◆ Work request:
Where a line of the records contains the word "computer", show that line.

◆ Source material:

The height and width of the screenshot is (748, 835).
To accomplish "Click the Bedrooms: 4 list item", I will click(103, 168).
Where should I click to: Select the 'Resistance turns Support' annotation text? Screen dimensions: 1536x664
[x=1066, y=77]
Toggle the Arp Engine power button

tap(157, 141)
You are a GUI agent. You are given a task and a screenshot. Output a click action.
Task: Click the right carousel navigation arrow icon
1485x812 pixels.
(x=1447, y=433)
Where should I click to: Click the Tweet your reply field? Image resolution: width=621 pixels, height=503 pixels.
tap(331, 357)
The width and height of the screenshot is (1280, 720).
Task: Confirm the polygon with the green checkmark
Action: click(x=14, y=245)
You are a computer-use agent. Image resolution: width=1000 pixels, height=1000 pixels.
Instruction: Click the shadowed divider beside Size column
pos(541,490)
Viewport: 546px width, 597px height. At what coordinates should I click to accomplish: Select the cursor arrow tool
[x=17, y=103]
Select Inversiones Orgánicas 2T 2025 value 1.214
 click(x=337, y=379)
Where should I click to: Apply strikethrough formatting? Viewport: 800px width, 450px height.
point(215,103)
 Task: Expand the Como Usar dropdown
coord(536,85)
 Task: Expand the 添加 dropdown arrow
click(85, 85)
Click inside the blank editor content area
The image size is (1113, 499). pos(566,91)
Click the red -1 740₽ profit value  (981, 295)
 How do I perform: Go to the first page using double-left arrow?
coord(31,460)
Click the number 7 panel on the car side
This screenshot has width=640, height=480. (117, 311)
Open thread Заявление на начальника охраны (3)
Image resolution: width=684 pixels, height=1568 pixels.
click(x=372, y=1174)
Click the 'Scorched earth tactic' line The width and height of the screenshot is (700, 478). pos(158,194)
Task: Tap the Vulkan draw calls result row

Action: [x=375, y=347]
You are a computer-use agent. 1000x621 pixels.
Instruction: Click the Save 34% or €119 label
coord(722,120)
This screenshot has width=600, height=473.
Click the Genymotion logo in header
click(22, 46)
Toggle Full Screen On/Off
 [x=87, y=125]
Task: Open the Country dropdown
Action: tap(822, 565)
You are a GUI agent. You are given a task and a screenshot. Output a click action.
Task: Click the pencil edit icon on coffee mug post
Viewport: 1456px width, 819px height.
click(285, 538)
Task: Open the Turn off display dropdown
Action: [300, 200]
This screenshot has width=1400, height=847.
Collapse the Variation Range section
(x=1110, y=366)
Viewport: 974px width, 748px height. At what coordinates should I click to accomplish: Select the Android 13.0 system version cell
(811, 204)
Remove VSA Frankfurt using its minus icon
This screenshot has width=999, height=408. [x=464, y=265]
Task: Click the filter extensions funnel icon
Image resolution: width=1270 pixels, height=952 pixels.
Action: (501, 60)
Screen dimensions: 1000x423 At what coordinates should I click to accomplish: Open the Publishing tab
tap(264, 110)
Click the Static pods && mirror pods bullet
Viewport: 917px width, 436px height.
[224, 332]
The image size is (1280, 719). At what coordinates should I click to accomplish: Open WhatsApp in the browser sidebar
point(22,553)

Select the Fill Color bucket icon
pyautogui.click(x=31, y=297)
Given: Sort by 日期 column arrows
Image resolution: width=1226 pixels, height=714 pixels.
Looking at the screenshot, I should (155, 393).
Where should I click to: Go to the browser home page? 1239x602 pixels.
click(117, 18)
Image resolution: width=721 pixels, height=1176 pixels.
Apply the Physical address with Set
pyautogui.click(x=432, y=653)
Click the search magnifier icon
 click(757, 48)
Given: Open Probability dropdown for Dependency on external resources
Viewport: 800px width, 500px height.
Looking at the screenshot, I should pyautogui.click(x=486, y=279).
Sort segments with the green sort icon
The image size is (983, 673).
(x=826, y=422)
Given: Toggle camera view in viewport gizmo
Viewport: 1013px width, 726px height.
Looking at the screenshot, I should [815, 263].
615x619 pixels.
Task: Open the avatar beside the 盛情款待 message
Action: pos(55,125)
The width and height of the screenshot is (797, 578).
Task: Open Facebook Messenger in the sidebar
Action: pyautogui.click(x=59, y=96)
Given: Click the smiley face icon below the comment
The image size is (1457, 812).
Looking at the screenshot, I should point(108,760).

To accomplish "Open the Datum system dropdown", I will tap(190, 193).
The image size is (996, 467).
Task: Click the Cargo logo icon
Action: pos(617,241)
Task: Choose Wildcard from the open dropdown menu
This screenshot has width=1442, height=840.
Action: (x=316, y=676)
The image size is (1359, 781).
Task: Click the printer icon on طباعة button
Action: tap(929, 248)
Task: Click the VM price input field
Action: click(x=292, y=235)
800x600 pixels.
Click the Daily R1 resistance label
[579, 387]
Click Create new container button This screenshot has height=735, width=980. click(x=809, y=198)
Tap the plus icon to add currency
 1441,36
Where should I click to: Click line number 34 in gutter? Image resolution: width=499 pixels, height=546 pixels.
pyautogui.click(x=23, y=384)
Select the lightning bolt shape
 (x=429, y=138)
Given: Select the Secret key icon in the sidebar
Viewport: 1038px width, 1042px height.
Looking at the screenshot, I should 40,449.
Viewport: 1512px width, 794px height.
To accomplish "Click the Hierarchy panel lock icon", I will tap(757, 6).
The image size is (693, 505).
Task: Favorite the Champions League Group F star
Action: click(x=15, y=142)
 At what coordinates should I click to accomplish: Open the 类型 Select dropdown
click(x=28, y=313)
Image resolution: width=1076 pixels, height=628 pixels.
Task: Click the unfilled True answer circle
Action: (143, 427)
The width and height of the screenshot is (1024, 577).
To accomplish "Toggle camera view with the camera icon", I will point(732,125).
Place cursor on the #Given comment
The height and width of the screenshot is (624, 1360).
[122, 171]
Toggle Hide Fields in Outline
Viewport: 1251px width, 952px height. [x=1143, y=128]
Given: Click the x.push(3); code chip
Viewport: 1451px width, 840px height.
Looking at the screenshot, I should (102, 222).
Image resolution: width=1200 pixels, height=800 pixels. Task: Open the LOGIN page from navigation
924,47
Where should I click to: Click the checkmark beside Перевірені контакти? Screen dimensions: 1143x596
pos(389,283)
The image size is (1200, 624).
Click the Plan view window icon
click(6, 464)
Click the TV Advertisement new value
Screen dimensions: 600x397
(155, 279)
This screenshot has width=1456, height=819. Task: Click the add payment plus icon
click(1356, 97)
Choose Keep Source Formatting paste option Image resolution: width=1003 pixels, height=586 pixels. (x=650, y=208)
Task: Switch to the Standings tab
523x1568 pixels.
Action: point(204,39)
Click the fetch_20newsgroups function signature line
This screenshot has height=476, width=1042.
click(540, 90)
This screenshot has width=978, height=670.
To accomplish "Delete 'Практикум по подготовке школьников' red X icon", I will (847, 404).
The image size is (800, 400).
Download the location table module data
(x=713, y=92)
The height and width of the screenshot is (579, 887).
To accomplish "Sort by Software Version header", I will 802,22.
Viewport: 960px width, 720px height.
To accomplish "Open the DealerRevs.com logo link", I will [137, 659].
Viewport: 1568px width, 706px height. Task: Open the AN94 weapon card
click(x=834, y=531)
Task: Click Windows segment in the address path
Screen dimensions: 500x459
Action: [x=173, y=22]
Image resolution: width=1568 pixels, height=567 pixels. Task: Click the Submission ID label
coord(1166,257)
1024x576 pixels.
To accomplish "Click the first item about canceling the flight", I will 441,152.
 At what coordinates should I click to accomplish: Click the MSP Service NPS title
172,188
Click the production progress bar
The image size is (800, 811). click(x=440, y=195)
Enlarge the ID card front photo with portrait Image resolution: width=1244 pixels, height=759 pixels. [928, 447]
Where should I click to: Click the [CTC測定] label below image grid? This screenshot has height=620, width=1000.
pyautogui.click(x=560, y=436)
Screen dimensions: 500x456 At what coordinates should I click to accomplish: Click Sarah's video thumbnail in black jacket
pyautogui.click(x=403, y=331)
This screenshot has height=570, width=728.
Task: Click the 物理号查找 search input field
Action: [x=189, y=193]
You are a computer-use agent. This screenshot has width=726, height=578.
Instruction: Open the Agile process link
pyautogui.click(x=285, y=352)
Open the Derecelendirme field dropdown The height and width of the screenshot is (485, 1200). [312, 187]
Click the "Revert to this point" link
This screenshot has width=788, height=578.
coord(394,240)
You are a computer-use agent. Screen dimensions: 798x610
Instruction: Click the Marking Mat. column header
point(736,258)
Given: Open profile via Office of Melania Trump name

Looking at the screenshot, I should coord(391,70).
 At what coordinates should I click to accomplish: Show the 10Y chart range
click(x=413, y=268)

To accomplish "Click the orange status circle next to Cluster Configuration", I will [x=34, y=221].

◆ Exercise result:
You are a computer-use agent. Image resolution: width=1000 pixels, height=1000 pixels.
You are a computer-use agent. 1000x621 pixels.
You are a computer-use agent. This screenshot has width=726, height=578.
You are a computer-use agent. Screen dimensions: 798x610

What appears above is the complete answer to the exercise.